Differences by income
There are also differences by income when it comes to disagreements about finances and work. Young adults with lower and middle incomes are more likely than those with upper incomes to say they and their parents disagree at least sometimes about their financial choices and their career or job situation.
How often young adults are in touch with their parents
To understand how often and in what ways young adults communicate with their parents, we asked them to think about the parent they communicate with most often, excluding any they may live with.
Text messaging is the most common way young adults say they keep in touch with their parents. About six-in-ten (61%) say they text their parent at least a few times a week, including 23% who say they do this daily. A smaller but substantial share of young adults (46%) say they talk or video chat with their parent at least a few times a week, including 14% who do so at least once a day.
In-person contact is less frequent. About one-in-five young adults (22%) say they see their parent at least a few times a week. About a third (35%) say they see their parent in person a few times a month or once a month. Another 42% say they see their parent less than once a month, including 6% who say they never see their parent.
Differences by gender
Young women are much more likely than young men to say they text their parent frequently: 70% of young women say they do this at least a few times a week, compared with 49% of young men.
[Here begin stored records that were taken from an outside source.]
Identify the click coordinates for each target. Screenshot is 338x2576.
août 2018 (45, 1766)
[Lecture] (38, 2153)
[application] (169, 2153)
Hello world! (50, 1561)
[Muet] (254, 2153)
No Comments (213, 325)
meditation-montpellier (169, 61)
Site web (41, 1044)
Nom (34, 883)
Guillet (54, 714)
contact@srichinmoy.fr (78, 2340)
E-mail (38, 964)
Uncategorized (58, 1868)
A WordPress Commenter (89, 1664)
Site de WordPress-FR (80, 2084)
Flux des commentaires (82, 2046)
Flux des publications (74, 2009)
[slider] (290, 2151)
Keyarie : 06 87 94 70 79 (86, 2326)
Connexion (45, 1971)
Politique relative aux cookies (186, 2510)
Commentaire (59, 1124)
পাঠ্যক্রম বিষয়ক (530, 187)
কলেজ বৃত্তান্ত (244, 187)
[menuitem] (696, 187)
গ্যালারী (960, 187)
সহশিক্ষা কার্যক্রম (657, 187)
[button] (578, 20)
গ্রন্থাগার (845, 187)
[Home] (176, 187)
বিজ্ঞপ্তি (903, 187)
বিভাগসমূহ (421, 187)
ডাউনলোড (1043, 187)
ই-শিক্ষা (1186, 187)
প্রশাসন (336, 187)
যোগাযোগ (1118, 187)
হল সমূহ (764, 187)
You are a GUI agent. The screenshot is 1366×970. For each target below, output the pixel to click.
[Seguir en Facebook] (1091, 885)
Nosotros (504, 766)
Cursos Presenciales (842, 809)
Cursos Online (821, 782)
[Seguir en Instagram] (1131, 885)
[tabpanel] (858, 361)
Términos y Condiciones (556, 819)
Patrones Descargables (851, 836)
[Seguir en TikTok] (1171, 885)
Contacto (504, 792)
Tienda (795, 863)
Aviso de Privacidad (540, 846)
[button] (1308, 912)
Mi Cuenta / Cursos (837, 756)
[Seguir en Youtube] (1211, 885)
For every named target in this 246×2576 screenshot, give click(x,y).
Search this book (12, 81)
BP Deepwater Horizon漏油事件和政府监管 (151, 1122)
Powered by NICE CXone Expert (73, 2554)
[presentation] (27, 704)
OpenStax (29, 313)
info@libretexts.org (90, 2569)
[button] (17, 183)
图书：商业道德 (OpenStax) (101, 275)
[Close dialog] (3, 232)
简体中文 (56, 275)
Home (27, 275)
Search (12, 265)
In fact, about three-in-ten young women (28%) say they text their parent at least once a day, while 16% of young men say the same.
This pattern holds for talking on the phone, with 55% of young women saying they talk with a parent at least a few times a week, compared with 34% of young men. And young women are more likely than young men to say they talk on the phone with a parent at least once a day (19% vs. 7%).
What young adults think about their parents’ level of communication and involvement in their lives
The survey asked young adults to reflect on their communication with their parents and their parents’ level of involvement in their lives. For these questions, young adults with more than one living parent were asked to think of just one (randomly assigned and not necessarily the one they have the most contact with).
Majorities of young adults say they communicate with their parent as often as they’d like (66%). Still, about a quarter (27%) say they communicate less often with their parent than they’d like. Relatively few say they communicate more often than they’d like (7%).
These patterns are similar when it comes to their parent’s level of involvement in their day-to-day life. About seven-in-ten young adults (69%) say their parent is as involved as they would like them to be. Among the remainder, young adults are more likely to say their parent is less involved (22%) than to say their parent is more involved (9%) than they’d like.
Young adults answering about their father are more likely than those answering about their mother to say they communicate less often than they’d like (37% vs. 20%) and that their father is less involved in their day-to-day life than they’d like (29% vs. 17%).